Short exercise ▸ Revise the material below by replacing each occurrence of "GUI agent" with "interface agent", keeping everything else as it is.

[Records in a dataset]
------------------------
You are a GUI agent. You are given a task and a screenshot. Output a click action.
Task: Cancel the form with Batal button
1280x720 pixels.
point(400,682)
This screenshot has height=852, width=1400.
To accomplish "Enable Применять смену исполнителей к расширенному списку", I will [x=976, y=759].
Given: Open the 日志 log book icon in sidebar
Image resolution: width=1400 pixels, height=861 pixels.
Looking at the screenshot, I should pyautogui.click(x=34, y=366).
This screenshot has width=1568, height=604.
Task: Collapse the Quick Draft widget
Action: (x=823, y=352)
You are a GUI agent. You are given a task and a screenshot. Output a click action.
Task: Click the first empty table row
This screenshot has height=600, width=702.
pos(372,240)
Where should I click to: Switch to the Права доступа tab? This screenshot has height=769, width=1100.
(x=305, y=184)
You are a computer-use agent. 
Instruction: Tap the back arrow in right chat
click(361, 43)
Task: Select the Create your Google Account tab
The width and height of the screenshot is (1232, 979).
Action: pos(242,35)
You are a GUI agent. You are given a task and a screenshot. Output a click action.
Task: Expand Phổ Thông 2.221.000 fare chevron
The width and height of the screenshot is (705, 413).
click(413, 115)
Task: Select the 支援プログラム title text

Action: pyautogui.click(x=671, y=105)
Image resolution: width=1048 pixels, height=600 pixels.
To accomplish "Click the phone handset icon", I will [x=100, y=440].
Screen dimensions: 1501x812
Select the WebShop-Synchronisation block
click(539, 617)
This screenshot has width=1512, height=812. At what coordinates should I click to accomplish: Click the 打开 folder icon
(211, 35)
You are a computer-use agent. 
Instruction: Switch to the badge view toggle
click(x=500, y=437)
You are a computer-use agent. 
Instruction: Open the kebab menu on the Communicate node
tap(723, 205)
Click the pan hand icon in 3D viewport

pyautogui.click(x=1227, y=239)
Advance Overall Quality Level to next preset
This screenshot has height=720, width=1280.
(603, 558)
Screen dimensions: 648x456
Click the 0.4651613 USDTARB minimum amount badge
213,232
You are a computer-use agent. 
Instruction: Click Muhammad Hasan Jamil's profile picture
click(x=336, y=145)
------------------------
Task response ▸
You are a interface agent. You are given a task and a screenshot. Output a click action.
Task: Cancel the form with Batal button
1280x720 pixels.
point(400,682)
This screenshot has height=852, width=1400.
To accomplish "Enable Применять смену исполнителей к расширенному списку", I will [x=976, y=759].
Given: Open the 日志 log book icon in sidebar
Image resolution: width=1400 pixels, height=861 pixels.
Looking at the screenshot, I should pyautogui.click(x=34, y=366).
This screenshot has width=1568, height=604.
Task: Collapse the Quick Draft widget
Action: (x=823, y=352)
You are a interface agent. You are given a task and a screenshot. Output a click action.
Task: Click the first empty table row
This screenshot has height=600, width=702.
pos(372,240)
Where should I click to: Switch to the Права доступа tab? This screenshot has height=769, width=1100.
(x=305, y=184)
You are a computer-use agent. 
Instruction: Tap the back arrow in right chat
click(361, 43)
Task: Select the Create your Google Account tab
The width and height of the screenshot is (1232, 979).
Action: pos(242,35)
You are a interface agent. You are given a task and a screenshot. Output a click action.
Task: Expand Phổ Thông 2.221.000 fare chevron
The width and height of the screenshot is (705, 413).
click(413, 115)
Task: Select the 支援プログラム title text

Action: pyautogui.click(x=671, y=105)
Image resolution: width=1048 pixels, height=600 pixels.
To accomplish "Click the phone handset icon", I will [x=100, y=440].
Screen dimensions: 1501x812
Select the WebShop-Synchronisation block
click(539, 617)
This screenshot has width=1512, height=812. At what coordinates should I click to accomplish: Click the 打开 folder icon
(211, 35)
You are a computer-use agent. 
Instruction: Switch to the badge view toggle
click(x=500, y=437)
You are a computer-use agent. 
Instruction: Open the kebab menu on the Communicate node
tap(723, 205)
Click the pan hand icon in 3D viewport

pyautogui.click(x=1227, y=239)
Advance Overall Quality Level to next preset
This screenshot has height=720, width=1280.
(603, 558)
Screen dimensions: 648x456
Click the 0.4651613 USDTARB minimum amount badge
213,232
You are a computer-use agent. 
Instruction: Click Muhammad Hasan Jamil's profile picture
click(x=336, y=145)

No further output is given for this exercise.